The big disagreement
Even the experts don’t agree on where this is headed. Demis Hassabis, who runs DeepMind, has said AI could “cure all diseases” within a decade—a statement that functions more as an ambition than a forecast. Yoshua Bengio, one of the founding figures of modern AI, is building a system he calls Scientist AI that helps researchers without taking actions on its own, because he worries about safety.
On the more skeptical side, Yann LeCun left Meta in late 2025 and raised over a billion dollars to build a different kind of AI based on world models, not language models. His argument is that today’s AI doesn’t really understand physical reality, so it can’t do science that depends on physical reality. Cognitive scientist Gary Marcus agrees, pointing out that AI systems still hallucinate at high rates on basic verifiable questions.

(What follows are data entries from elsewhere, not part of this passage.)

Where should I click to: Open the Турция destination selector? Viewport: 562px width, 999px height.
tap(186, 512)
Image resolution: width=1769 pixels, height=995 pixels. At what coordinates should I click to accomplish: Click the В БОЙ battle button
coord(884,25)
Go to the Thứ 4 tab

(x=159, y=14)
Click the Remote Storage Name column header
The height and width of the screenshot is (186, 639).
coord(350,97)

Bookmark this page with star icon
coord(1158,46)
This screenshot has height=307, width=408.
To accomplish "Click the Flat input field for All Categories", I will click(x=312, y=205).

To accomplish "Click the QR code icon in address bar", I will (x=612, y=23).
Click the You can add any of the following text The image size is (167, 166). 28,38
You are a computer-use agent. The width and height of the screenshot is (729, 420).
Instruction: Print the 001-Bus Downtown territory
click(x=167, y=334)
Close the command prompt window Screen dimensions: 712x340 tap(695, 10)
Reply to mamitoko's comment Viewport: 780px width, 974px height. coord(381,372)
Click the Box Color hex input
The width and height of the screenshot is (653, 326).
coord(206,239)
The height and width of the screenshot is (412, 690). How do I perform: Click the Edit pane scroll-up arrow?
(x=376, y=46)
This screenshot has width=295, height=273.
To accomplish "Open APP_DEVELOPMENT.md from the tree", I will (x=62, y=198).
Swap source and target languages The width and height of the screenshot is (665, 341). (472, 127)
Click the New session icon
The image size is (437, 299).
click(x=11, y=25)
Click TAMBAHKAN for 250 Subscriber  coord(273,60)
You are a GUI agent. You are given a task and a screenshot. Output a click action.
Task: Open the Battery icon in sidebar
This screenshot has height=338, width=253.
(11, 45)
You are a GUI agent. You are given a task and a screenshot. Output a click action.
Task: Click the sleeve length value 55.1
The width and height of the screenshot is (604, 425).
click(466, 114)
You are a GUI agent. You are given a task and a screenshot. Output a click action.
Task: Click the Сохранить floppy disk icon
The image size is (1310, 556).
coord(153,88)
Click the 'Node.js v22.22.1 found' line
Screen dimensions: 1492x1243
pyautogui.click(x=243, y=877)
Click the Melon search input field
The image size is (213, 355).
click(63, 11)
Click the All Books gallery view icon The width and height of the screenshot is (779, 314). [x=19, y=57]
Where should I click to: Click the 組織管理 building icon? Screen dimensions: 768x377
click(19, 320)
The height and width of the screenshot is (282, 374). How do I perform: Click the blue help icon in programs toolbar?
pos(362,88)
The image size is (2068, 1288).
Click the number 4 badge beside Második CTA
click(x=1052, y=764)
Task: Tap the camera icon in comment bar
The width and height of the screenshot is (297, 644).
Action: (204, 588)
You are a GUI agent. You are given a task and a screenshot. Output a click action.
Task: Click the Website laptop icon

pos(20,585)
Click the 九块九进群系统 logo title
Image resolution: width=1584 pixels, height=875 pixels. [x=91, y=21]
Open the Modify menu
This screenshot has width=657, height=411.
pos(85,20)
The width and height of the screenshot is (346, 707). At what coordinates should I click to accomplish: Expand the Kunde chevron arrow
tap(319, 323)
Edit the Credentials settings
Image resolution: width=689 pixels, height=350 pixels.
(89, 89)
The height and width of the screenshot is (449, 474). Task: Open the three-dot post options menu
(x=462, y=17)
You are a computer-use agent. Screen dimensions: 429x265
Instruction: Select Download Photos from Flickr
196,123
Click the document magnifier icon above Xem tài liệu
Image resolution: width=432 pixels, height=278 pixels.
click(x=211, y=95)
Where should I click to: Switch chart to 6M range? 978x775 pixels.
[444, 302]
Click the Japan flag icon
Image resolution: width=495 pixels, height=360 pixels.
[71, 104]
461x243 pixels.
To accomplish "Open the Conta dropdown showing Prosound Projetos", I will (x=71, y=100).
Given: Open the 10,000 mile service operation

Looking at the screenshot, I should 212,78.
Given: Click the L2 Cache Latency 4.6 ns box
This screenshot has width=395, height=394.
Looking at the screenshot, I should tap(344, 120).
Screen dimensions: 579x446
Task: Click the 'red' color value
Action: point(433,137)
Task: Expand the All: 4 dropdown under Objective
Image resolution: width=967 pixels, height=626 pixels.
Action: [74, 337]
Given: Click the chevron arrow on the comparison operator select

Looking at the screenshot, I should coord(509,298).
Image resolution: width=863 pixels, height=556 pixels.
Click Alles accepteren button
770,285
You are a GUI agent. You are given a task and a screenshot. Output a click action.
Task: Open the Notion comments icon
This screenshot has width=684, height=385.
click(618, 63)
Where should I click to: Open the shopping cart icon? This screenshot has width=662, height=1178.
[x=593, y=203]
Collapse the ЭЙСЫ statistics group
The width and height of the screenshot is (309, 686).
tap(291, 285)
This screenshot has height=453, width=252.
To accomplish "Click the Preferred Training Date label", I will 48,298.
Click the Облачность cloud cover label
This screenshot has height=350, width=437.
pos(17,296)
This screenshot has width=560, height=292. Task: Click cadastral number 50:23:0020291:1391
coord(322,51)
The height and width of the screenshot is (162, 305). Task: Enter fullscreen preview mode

The split isn’t about whether AI is useful for science. Everyone agrees it is. The split is about whether today’s systems are on the path to genuine scientific judgment, or whether they’re powerful tools that still need new architectures and stronger checks. Put less technically: should we treat these systems like very fast graduate students who sometimes make things up, or like industrial equipment that needs guardrails, audits, and clear operating procedures?
Where this leaves us
If you zoom out, the picture is pretty clear. AI is already doing real science in places where the answer can be checked quickly. It’s an emerging research partner in areas where humans can still validate its ideas. And it’s mostly an aspiration in domains where the messy physical world has the final say.
Over the next five years, the most likely outcome is AI as a standard collaborator. Not a replacement, not a fraud, but a serious member of the research team. The math, code, structural biology, and computational chemistry folks already work this way. The wet‑lab folks are catching up as robots, assays, and compute get cheaper and more tightly integrated.
For the rest of us, the practical filter is straightforward. When you read that AI “discovered” something new, ask which tier the work belongs to and whether anyone independent has validated the result in the real world. The wins are real—you can see them in proteins, proofs, and pipelines. The corrections are real too, and they’re a useful reminder that good science still needs skepticism, replication, and time.